Israeli peace activist: Hamas leader Jabari killed amid talks on long-term truce

Palestinians survey a destroyed house of a Hamas military commander after an Israeli air strike in Rafah in the southern Gaza Strip November 16, 2012.   Insert: Ahmed Al-Jabari, top commander of Hamas armed wing Al-Qassam brigades.
Foto: Reuters/Ibraheem Abu Mustafa and insert: Reuters/Hamas handout
Palestinians survey a destroyed house of a Hamas military commander after an Israeli air strike in Rafah in the southern Gaza Strip November 16, 2012. Insert: Ahmed Al-Jabari, top commander of Hamas armed wing Al-Qassam brigades.

REPUBLIKA.CO.ID, TEL AVIV - Hours before Israel assassinated top Hamas military leader Ahmed Jabari, he had received a draft of a permanent truce agreement with Israel, Busines Insider wrote on Thursday. The agreement "included mechanisms for maintaining the cease-fire in the case of a flare-up between Israel and the factions in the Gaza Strip," according to a prominent Israeli peace activist.

Gershon Baskin, who helped negotiate the release of Gilad Shalit — the Israeli soldier kidnapped by Hamas —told the Israeli newspaper Haaretz that "this blood could have been spared. Those who made the decision must be judged by the voters, but to my regret they will get more votes because of this."

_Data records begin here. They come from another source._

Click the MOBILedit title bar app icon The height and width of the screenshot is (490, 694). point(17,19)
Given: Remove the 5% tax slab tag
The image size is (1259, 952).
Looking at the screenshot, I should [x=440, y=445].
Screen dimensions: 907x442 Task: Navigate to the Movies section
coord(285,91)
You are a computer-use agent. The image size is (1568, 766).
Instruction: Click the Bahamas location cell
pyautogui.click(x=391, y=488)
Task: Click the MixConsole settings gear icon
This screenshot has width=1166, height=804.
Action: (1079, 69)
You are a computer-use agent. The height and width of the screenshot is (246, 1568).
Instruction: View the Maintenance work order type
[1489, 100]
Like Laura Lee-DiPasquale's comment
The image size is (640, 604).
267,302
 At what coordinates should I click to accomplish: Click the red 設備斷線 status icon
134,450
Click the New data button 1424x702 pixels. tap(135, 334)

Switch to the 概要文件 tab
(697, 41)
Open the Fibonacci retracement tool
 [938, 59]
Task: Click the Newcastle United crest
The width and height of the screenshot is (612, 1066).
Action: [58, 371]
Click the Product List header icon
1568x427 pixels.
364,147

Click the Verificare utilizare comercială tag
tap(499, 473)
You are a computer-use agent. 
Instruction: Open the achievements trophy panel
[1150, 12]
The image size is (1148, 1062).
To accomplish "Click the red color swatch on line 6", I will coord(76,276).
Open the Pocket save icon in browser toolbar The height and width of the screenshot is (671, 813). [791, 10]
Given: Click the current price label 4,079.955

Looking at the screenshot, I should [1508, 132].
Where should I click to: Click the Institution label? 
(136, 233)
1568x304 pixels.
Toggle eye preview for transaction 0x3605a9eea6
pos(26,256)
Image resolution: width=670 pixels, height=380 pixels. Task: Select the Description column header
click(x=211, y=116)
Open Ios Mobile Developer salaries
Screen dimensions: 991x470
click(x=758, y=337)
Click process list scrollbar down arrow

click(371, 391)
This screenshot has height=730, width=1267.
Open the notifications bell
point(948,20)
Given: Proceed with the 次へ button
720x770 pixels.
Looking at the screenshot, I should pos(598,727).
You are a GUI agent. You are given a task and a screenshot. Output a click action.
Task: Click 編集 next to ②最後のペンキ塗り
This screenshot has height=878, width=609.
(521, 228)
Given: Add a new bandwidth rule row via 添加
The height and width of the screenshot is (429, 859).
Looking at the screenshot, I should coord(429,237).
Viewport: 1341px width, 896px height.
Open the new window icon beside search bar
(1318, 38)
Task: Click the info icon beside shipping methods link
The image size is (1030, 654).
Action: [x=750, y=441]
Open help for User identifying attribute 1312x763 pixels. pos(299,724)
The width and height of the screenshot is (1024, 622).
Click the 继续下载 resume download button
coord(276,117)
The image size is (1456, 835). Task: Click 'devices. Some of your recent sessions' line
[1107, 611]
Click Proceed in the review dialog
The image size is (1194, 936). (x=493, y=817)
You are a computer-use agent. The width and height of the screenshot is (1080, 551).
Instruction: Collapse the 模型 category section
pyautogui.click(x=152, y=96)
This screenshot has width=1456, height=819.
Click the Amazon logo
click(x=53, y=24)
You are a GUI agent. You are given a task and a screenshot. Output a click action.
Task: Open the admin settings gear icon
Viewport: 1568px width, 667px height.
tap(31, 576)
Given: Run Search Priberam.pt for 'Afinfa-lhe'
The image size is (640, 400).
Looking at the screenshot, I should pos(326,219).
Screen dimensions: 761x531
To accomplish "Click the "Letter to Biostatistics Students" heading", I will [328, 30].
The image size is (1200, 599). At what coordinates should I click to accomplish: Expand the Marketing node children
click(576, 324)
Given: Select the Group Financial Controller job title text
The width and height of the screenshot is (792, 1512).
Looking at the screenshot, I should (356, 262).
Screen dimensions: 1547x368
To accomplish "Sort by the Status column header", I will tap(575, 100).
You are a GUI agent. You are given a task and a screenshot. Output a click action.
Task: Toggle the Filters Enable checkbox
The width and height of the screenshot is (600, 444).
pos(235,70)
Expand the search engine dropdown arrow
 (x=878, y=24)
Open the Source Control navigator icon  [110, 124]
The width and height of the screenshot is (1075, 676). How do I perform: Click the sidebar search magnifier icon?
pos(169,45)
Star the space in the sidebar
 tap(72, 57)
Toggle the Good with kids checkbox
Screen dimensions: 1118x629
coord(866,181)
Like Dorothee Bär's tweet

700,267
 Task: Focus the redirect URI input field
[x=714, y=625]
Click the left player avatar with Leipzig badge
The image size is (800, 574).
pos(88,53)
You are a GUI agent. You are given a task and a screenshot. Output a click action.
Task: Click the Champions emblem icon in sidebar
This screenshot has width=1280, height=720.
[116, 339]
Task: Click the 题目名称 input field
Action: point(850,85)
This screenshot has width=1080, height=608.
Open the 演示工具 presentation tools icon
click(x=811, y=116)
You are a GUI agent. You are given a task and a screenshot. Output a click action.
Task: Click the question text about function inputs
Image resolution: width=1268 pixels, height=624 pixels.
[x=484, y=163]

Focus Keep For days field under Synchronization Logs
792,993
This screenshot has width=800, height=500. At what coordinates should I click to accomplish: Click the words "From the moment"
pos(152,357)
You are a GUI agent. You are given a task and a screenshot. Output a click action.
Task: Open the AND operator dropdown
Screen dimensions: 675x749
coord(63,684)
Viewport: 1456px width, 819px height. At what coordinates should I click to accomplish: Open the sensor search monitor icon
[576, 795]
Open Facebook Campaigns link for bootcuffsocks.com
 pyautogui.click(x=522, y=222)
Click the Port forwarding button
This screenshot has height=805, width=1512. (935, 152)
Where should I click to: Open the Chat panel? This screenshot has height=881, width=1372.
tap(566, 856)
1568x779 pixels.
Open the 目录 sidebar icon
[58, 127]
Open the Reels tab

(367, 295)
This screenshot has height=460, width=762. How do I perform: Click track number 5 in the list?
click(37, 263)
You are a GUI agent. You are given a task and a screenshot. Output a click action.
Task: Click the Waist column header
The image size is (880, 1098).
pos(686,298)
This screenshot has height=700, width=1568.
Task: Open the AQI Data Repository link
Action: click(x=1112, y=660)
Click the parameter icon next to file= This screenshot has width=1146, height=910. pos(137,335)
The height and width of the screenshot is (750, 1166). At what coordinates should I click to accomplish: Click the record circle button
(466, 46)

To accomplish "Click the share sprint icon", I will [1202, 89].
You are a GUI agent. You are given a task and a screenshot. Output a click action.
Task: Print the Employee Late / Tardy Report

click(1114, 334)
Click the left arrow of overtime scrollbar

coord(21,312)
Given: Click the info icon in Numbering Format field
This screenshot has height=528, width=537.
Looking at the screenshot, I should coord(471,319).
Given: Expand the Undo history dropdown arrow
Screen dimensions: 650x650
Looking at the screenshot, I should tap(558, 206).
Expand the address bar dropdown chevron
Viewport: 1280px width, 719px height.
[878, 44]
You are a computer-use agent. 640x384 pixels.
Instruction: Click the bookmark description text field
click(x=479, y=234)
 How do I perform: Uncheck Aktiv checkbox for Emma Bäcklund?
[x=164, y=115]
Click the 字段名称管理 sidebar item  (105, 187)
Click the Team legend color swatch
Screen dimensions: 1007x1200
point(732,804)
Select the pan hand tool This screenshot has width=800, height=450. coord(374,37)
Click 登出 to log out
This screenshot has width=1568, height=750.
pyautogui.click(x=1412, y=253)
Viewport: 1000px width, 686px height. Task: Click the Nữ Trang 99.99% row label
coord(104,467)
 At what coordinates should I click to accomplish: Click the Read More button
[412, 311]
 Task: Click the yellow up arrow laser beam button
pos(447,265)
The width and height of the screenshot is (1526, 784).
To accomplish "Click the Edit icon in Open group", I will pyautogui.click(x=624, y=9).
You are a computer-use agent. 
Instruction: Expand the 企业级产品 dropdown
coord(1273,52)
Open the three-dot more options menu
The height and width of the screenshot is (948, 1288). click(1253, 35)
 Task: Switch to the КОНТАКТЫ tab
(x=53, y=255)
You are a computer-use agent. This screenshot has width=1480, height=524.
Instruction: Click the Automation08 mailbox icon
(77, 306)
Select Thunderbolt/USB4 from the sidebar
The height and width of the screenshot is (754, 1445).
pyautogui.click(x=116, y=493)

While Haaretz wrote, "He was in line to die, not an angel and not a righteous man of peace,” Baskin said of Jabari and of his feelings in the wake of the killing, “but his assassination also killed the possibility of achieving a truce and also the Egyptian mediators’ ability to function. After the assassination I spoke to the people in Israel angrily and they said to me: We’ve heard you and we are calling to ask if you have heard anything form the Egyptians or from Gaza.”